• [Written exercise A]
In the records, rewrite the part that opens with the line containing "Open the United Way GBACC profile avatar" and closes with the line containing "The width and", substituting "Window" for "Viewport" and changing nothing else. Omit the pictures from your output.

• [Text segment]
-----

This invention belongs to the field of network technology. In particular, it defines a method, system and device of a Discretionary Publishing and Search Service (DSS) that allows any individual content provider to decide how and where its content can be published and discovered in a networked environment.
As more and more information become available on the Internet, finding or searching for relevant information and/or content has become an ever-increasing challenge. In this document, we use the word information and content interchangeably. The information may be a depiction of an industrial product, a description of a commercial service, or intellectual works made available over the Internet. Also, in this document, the term content provider refers generally to any individual or entity who desires to post, publish or otherwise place any information on the Internet in any form and manner for any reason or purpose.
Conventional search services on the Internet are host driven. They generally depend on centralized search engine hosts (e.g. GOOGLE), which use traditional web crawlers to index relevant contents on websites. Such approach is disclosed in the following:
Patil, Yugandhara; Patil, Sonal (2016). “Review of Web Crawlers with Specification and Working” (PDF) International Journal of Advanced Research Computer and Communication Engineering. 5 (1): 4.
Kobayashi, M. & Takeda, K. (2000). “Information retrieval on the web”. ACM Computing Surveys. ACM Press. 32 (2): 144-173. doi:10.1145/358923.358934.
Traditional crawler-based information discovery makes no interaction with content providers, and presents the following fundamental challenges:
Different search engine hosts generally work independently from each other. There is no mechanism to help form alliance among different search engine hosts. Instead, search engine hosts have to compete by size in a zero-sum game, and market monopoly is the ultimate outcome. Also, content providers can not actively choose which search engine hosts to publish their content, nor form a community of content publishing and search services among themselves.
The invention disclosed here describes a novel approach that will help overcome these limitations. The invention makes innovative use of a secure global identifier service, to provide accurate and up-to-date descriptions of the underlying content.

-----

• [Written exercise B]
According to the passage on discretionary publishing and search, what do conventional search services on the Internet generally depend on?

• [Exercise input]

-----

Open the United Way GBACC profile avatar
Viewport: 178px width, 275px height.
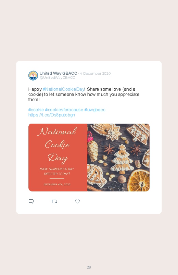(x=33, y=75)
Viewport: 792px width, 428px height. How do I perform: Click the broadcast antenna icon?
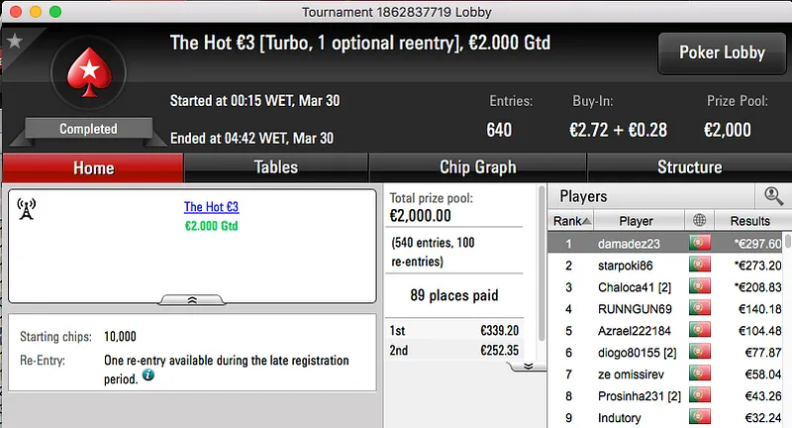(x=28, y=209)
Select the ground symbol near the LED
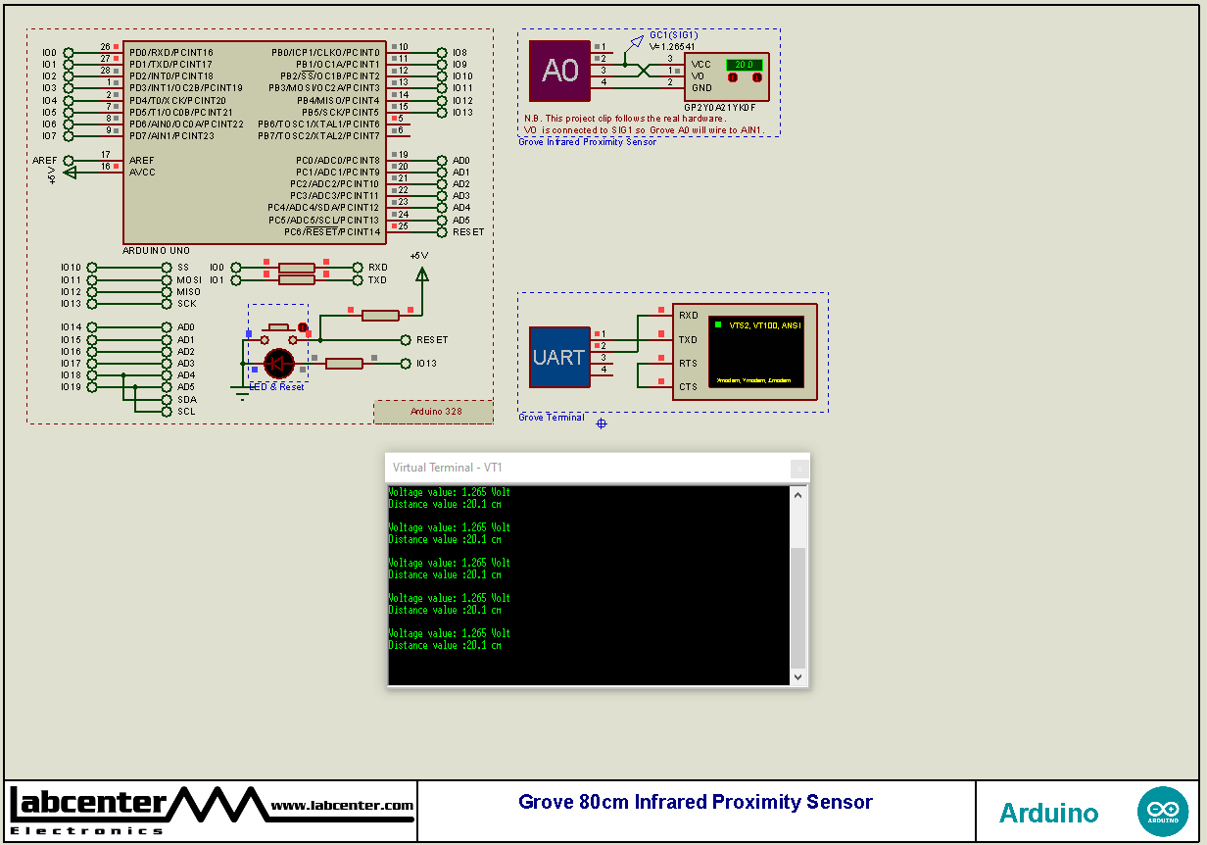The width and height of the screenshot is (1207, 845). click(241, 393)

-----

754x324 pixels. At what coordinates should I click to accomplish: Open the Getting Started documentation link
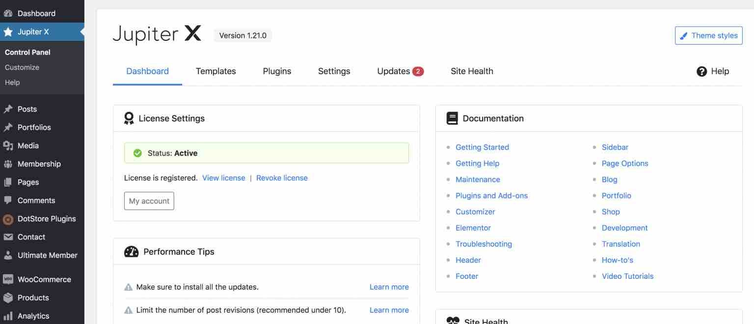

-----

• [Written solution A]
Open the United Way GBACC profile avatar
Window: 178px width, 275px height.
(x=33, y=75)
Window: 792px width, 428px height. How do I perform: Click the broadcast antenna icon?
(x=28, y=209)
Select the ground symbol near the LED
The width and height of the screenshot is (1207, 845). click(241, 393)

• [Written solution B]
They depend on centralized search engine hosts (e.g. GOOGLE), which use traditional web crawlers to index relevant contents on websites.